In New York, Boston, Chicago, Washington, D.C., and other large cities, total infections are high — but in recent days are falling fast.
“This Omicron wave has been just what we didn’t need to start 2022. But there is hope,” David Dowdy, an epidemiologist with the Johns Hopkins Bloomberg School of Public Health, said in a Jan. 13 tweet.
Looking at data for cities hit early by a wave of omicron infections, Dowdy says “cases have clearly reached their peak.”
“This year has gotten off to a rough start, but there is light at the end of the tunnel,” he said.
This rapid rise and quick decline aligns with what health experts have seen in South Africa — where omicron first arose — and in the UK.
A South African study also found that those infected with omicron developed antibodies that protected not only against omicron, but the more severe delta variant as well, McClatchy News previously reported. But the reverse isn’t true, researchers said, and antibodies developed from a delta infection don’t do much to stop omicron.
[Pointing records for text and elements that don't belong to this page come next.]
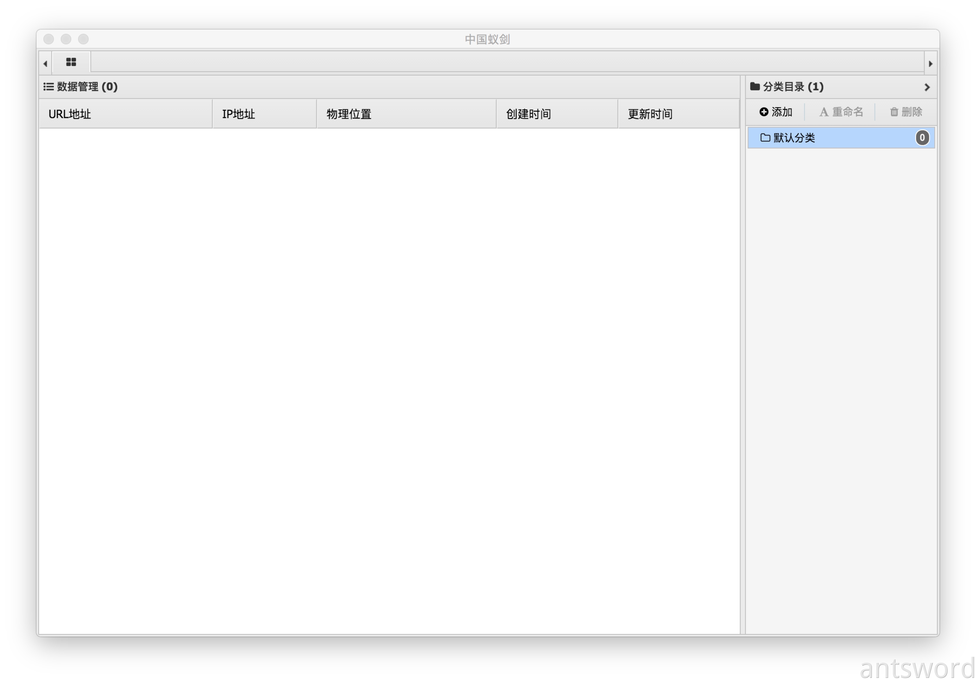
Task: Click the 重命名 rename button
Action: click(841, 112)
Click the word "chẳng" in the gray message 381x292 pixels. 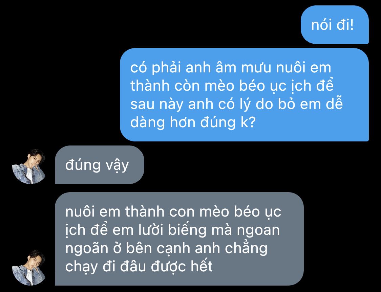[x=246, y=248]
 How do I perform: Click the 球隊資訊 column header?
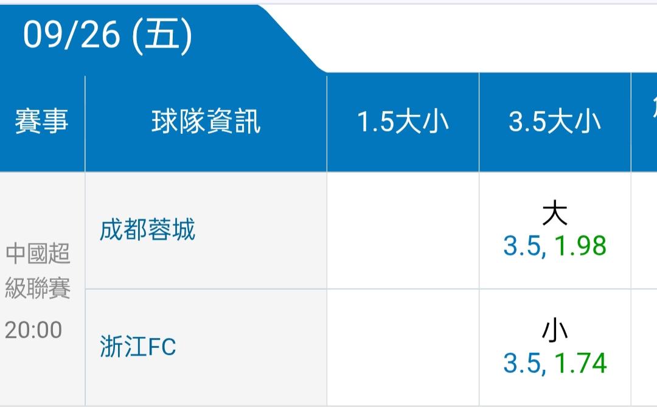pos(206,122)
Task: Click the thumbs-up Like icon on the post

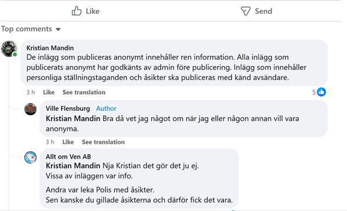Action: pos(77,11)
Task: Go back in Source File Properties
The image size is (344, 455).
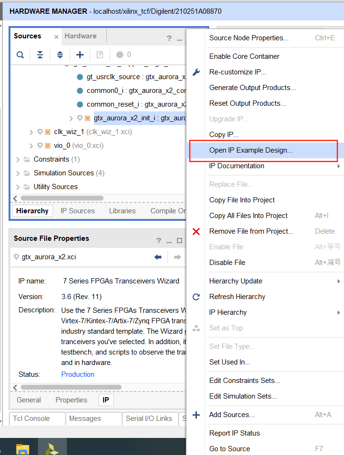Action: point(158,257)
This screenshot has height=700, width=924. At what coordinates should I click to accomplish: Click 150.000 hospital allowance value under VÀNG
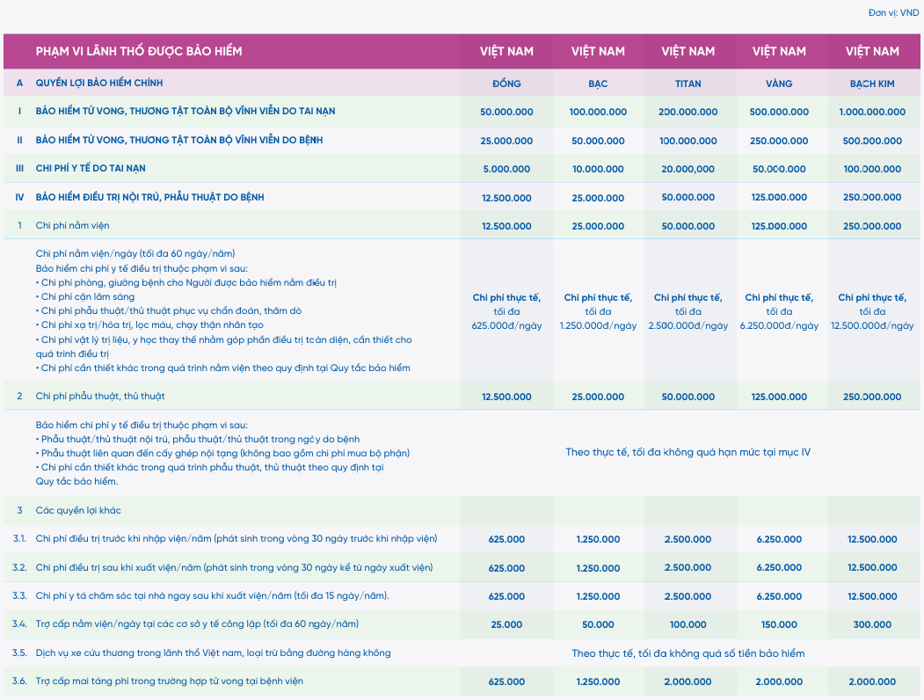778,624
Because omicron is such an effective spreader, experts told McClatchy they predict it could be a “turning point in the pandemic,” and perhaps “the biggest (step) the virus takes toward endemicity and becoming a seasonal coronavirus.” Or at least, omicron acting as the dominant variant could steer the pandemic in a more manageable direction — more manageable than we’ve seen so far.
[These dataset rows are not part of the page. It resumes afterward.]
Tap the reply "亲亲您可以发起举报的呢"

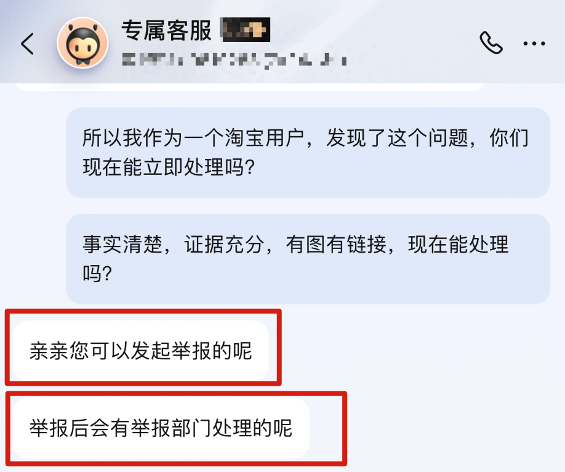point(141,351)
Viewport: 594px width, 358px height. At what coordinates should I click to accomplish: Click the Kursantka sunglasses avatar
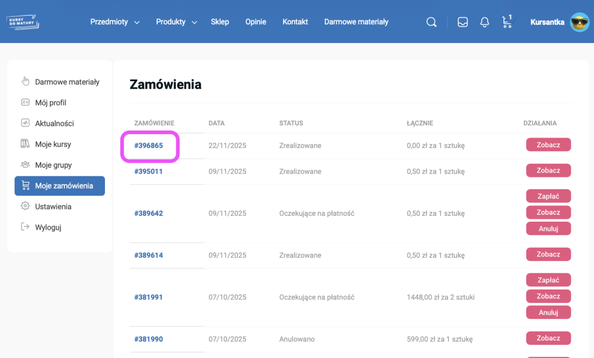579,22
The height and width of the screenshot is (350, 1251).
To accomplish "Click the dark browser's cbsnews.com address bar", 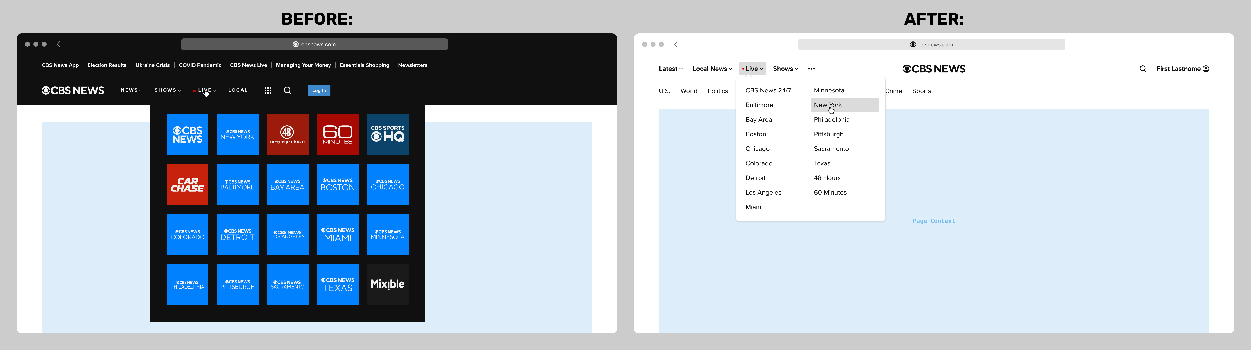I will click(x=314, y=44).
Though there’s good reason to feel hopeful, it’s as important now as ever to remain cautious, experts and officials say.
Chicago’s Public Health Commissioner, Dr. Allison Arwady, told reporters on Jan. 11 that despite the promising data in her city and elsewhere, she’s not fully convinced.
“I know that the data is maybe giving you a sense of some potential relief. I am feeling that, but I can’t say for sure that we are flattening or past a peak,” Arwady said, WMAQ reported.
Amid falling cases in Minnesota, infectious disease physician Dr. Beth Thielen told KSTP that it’s not time to get comfortable.
“Europe is not the United States, and the United States is not Minnesota,” Thielen told the outlet. “You know, I would love for that to portend a drop where we are. I think we need to plan for the worst, and hope for the best.”
Even if new infections plummet as expected, the worst isn’t over yet — it’s here now, and in some communities, maybe still to come.
Hospitals throughout the country are short-staffed, spread thin and inundated with patients. COVID-19 infections are up 33% over the previous week, CDC Director Rochelle Walensky said Jan. 12. Coronavirus-related deaths also rose by 40%, primarily due to delta cases.